On Monday we were in western South Dakota, which must have the greatest concentration of kitsch in North America. We’re all familiar with Wall Drug, the fabulously irrepressible, over-the-top apotheosis of western tourist culture kitsch, which evinces a degree of naivete and guilelessness that is rare in today’s corporatized, polished, marketed-to-death tourist environment. It is a reminder of an earlier era of tourism, when one person’s particular, antic vision drove the enterprise, and it has a unique character that differentiates it from the bland sameness of the mass culture tourist habitat. Greta was psyched to enter the world of the jackalope, and was not disappointed by its manifestation (although we did think they had missed some good jackalope opportunities).
The innocence and manic silliness of this low culture kitsch contrasted with the truly horrifying, high-culture kitsch of Mt. Rushmore. I remember the Mt. Rushmore of 30 years ago – a simple parking lot adjoining a plain terrace, from which you could gaze up at the sculptures, ponder the meaning of carving large representations of your culture’s prior canon of greatest leaders on a mountain in the center of the sacred hills of the indigenous culture whom we had subdued, and then go back to your car.
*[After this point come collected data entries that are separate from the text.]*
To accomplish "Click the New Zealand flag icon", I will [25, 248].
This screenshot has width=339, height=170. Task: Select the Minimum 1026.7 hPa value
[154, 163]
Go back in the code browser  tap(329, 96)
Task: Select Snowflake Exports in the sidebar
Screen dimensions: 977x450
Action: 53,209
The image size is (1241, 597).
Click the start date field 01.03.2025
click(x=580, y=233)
It too represented a certain innocence, a time when we believed in the rightness of empire and manifest destiny, but it was what it was, a curious relic of an earlier time and sensibility.
I didn’t recognize the Mt. Rushmore I found on Monday. A confusing array of roads and ramps leading to parking garages, a very high parking fee to the concessionaire, and an extended axis of pomposity and grandiosity which rivals Mussolini’s modifications to St. Peters. I wandered confused through this landscape, wondering if somehow I had forgotten what it was like, until the truth was revealed by an endless series of inscriptions detailing the generosity of the corporate sponsors.
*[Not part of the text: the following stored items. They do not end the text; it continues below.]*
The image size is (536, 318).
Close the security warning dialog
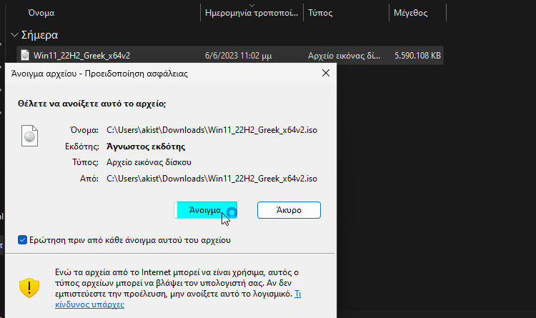point(326,73)
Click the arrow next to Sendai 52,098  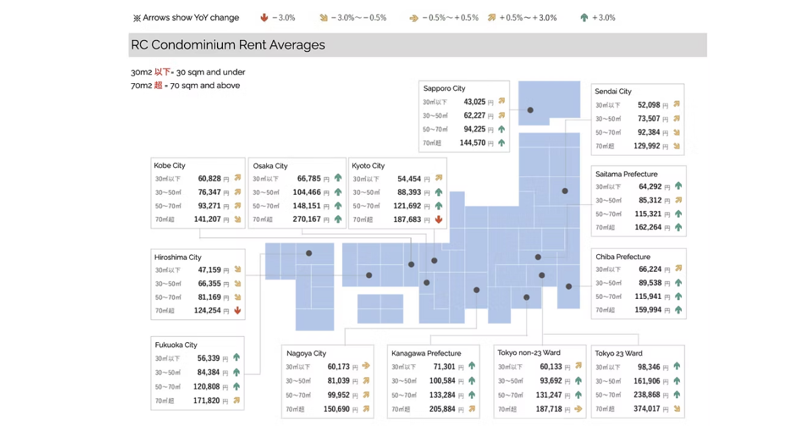tap(676, 105)
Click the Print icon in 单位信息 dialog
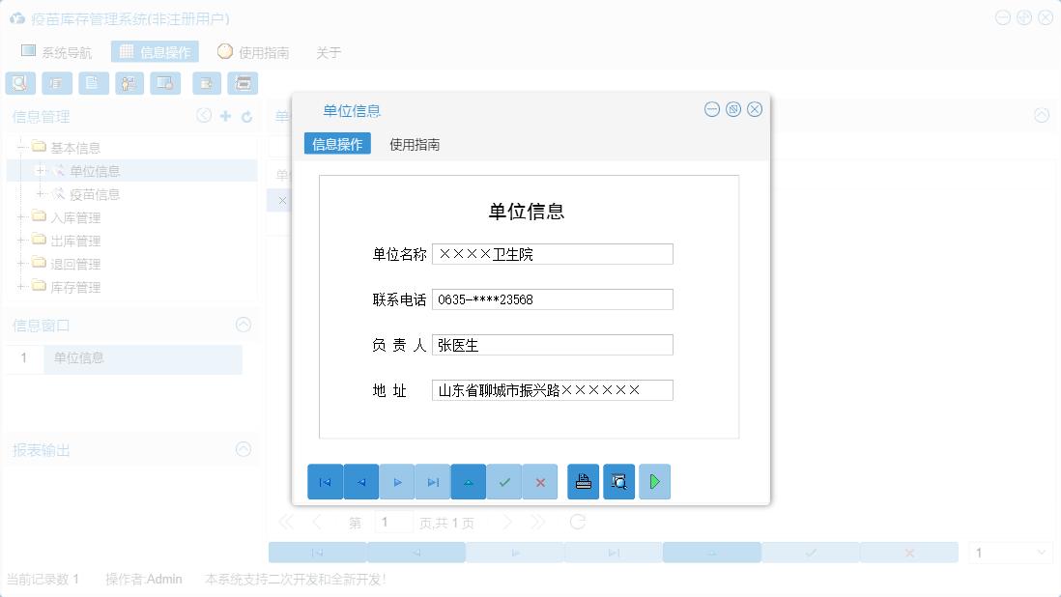Image resolution: width=1061 pixels, height=597 pixels. pos(583,481)
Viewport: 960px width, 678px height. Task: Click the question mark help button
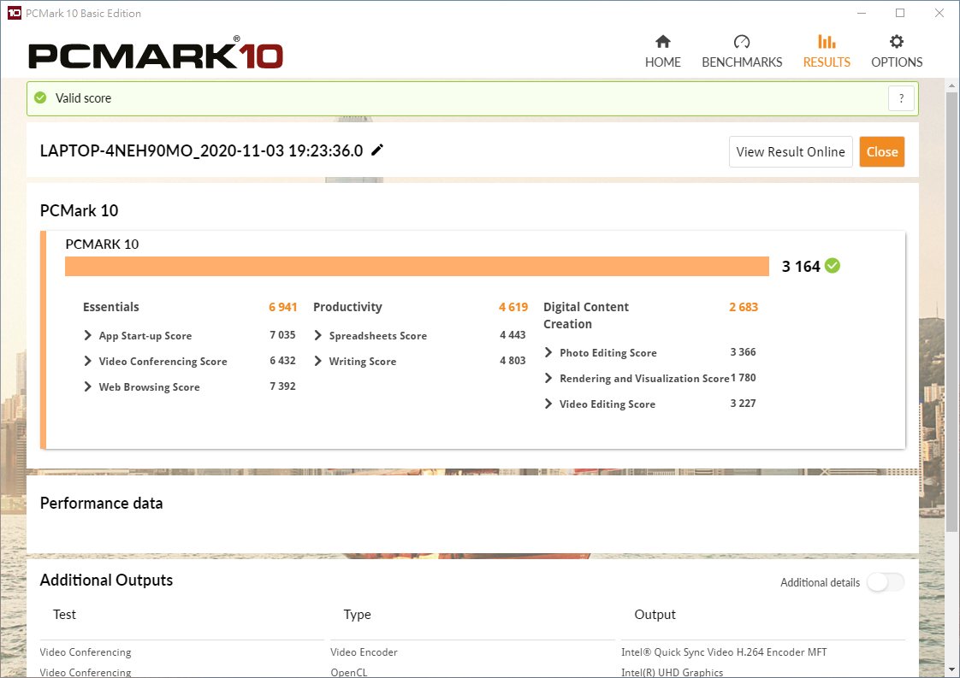click(901, 98)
At some point in the 80s, the triumphalist, end-of-history jingoism of the Reagan-Thatcher era intersected with the neo-classisist pretensions of bad postmodernism, to produce an environment that called to mind the Nazi Reichsparteitagsgelände of Nuremberg, where the scenographic design was used to reinforce the power of the state. In contrast to the informality of the hills and the intentional asymmetry of the sculpture, a rigid axis crossed by a seemingly endless and repetitive series of screen colonnades had been constructed to contain one’s view, and focus all attention on the end of the axis, which is actually diminished and belittled by the bombastic banality of the surroundings.
You reach the end of the axis and looking over the low wall, discover an amphitheater sunk below, doubtless for the enactment of patriotic rituals. The echo of fascism seen in the formal design is reinforced by the omnipresent celebration of corporate sponsorship, and the union of oligarchic government and global capitalism is enacted in a manner that is eerily familiar; it appears that Albert Speer Jr. was employed as the architect. Right at the end of the axial movement there is a juxtaposition of elements that could not be clearer in its meaning – one can only hope that a subversive designer put it there to make sure that we understood the meaning.
After this deeply depressing exposure to an image which captured what is most hypocritical and corrupt in our society, the carefree kitsch of Wall Drug was a breath of fresh air, a reminder that outside of the military-industrial-corporate hegemony, there are simple human impulses towards showmanship, entertainment and hucksterism.